SOURCE DOCUMENT:
(311c) Leveraging Genome-Scale Metabolic Models and Synthetic Biology Tools to Engineer UDP-Sugar Metabolism and Exopolysaccharide Synthesis in Komagataeibacter Xylinus

Domestication of alternative host organisms with unique biosynthetic capability is an attractive alternative to extensive rewiring of model organisms. Domestication promises to preserve complex genetic systems associated with tolerance and biosynthesis while enabling genomics-driven metabolic engineering and synthetic biology approaches to optimize and diversify the native products. This is particularly true of natural biomaterials like bacterial nanocellulose (BNC), an attractive starting point for constructing engineered living biomaterials. BNC is found in kombucha tea and nata de coco - and may be used in wound dressings, field electronic transistors, and tissue engineering. Yet, metabolic engineering and synthetic biology tools for tuning BNC biosynthesis are limited. Therefore, we have domesticated a BNC-producing strain, DS12, from active kombucha culture.

Based on 16S genotyping, we identified DS12 as a strain of Komagataeibacter xylinus, which is a gram-negative acetic acid bacterium. We then conducted growth and yield experiments, demonstrating that K. xylinus DS12 can produce pure, highly-crystalline BNC from a variety of sugars and sugar alcohols. Yet, the current understanding of BNC-producing bacteria does not satisfactorily explain the mechanism behind the varying cellulose yields and properties from different carbon sources. To this end, we have sequenced the genome of K. xylinus DS12. Drawing from the genome-scale metabolic model iMR640 based upon K. xylinus strain E25, we seek to expand and query a metabolic model with our growth and cellulose production data to elucidate a mechanistic explanation for the substrate preferences.

To facilitate metabolic engineering of BNC biosynthesis, we have successfully transformed K. xylinus DS12 and developed a synthetic biology parts toolkit. In order to leverage the power of a modern DNA assembly standard, we have adapted the CIDAR MoClo standard to K. xylinus DS12. To do this, we designed a MoClo compatible broad-based BBR1 origin and replaced the ampicillin selectable marker with spectinomycin to avoid observed ampicillin resistance. With these modifications, we were able to characterize MoClo compatible promoters in K. xylinus DS12 with flow cytometry. We believe this toolkit has several advantages over existing BioBrick compatible toolkits for BNC producing bacteria. In sum, domestication of K. xylinus DS12 is a key step towards rationally designed living cellulosic biomaterials.

ACTIVITIES:
**A.** According to the abstract, which selectable marker replaced ampicillin, and why?
**B.** List every potential use of bacterial nanocellulose (BNC) that the abstract names.
**C.** Translate this sentence from the abstract into Spanish: "Based on 16S genotyping, we identified DS12 as a strain of Komagataeibacter xylinus, which is a gram-negative acetic acid bacterium."

Stored data entries
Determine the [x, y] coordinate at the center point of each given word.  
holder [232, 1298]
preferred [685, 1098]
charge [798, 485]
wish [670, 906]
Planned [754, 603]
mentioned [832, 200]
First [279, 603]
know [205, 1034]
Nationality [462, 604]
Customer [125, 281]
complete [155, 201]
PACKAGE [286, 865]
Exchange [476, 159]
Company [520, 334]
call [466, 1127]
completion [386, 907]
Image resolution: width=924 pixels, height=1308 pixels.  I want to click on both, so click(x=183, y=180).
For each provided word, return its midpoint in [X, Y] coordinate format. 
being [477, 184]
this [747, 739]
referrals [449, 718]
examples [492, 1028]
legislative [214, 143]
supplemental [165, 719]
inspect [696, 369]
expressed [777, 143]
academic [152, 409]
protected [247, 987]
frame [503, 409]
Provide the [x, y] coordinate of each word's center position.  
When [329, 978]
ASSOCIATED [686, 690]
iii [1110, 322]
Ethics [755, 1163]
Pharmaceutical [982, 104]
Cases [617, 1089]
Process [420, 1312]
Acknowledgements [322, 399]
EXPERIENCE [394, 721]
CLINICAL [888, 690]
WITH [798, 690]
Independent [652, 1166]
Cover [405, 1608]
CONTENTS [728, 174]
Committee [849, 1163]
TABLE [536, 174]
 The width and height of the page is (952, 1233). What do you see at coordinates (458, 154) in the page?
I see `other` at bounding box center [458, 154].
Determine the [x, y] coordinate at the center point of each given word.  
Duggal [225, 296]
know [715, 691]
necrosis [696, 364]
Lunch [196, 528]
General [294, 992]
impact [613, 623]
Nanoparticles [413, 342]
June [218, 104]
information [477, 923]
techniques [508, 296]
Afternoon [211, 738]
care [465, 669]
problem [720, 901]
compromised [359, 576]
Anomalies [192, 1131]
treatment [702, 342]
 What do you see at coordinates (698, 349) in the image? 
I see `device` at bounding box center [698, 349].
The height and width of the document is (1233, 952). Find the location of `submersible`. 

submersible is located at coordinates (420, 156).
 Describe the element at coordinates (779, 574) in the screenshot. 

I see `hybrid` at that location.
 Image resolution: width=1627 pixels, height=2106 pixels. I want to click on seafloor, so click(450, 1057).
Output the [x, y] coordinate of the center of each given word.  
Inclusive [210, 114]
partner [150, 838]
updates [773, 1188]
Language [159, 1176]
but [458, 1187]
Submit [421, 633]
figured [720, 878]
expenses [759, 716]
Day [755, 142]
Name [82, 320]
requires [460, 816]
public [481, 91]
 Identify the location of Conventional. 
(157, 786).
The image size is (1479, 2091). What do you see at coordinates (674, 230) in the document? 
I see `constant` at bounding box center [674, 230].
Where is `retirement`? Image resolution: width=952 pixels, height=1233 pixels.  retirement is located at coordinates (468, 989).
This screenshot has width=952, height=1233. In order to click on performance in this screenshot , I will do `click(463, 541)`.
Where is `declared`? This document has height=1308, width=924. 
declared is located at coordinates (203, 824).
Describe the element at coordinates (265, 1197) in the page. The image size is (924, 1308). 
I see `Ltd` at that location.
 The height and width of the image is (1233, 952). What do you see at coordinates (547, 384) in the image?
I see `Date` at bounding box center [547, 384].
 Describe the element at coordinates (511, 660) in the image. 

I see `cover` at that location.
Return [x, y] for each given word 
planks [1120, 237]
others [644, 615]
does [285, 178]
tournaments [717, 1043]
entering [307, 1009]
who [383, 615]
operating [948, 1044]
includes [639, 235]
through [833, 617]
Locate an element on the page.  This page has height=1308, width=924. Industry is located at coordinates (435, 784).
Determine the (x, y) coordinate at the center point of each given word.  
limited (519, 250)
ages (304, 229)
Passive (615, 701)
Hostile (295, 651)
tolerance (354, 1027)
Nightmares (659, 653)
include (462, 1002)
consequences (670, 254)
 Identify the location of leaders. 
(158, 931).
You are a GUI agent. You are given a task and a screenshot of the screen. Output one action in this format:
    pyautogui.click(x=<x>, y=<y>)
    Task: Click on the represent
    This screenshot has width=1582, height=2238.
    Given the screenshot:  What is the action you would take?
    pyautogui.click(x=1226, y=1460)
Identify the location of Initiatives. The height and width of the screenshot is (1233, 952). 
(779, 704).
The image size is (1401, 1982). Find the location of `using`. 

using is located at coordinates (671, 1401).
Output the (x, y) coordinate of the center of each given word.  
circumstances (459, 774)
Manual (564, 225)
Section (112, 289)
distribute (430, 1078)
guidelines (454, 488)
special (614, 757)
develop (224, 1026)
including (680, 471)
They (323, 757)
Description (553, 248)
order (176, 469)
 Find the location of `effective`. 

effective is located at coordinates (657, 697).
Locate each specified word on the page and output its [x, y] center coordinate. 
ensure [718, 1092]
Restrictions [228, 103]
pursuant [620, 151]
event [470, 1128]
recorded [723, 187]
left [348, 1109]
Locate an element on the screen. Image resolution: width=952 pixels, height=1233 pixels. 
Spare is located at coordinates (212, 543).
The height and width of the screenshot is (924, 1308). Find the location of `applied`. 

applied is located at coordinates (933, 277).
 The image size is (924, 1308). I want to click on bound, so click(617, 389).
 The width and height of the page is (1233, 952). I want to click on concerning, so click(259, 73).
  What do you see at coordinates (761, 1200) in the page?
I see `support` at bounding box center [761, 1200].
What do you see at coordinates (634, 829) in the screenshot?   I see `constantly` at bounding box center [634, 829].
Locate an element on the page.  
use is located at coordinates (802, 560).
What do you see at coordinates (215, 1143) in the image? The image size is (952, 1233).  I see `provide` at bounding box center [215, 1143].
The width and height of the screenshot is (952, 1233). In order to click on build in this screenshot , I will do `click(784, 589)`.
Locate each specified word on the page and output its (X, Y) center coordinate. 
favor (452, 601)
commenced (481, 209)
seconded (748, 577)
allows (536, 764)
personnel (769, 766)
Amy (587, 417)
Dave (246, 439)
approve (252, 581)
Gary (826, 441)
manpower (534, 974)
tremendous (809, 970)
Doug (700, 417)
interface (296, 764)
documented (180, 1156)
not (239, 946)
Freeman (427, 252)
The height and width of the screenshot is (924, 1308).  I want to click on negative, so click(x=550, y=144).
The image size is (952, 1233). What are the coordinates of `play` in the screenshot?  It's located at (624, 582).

TASK-BY-TASK OUTPUTS:
**A.** Spectinomycin replaced ampicillin to avoid observed ampicillin resistance.

**B.**
- Wound dressings
- Field electronic transistors
- Tissue engineering

**C.** Con base en la genotipificación del 16S, identificamos DS12 como una cepa de Komagataeibacter xylinus, que es una bacteria gramnegativa del ácido acético.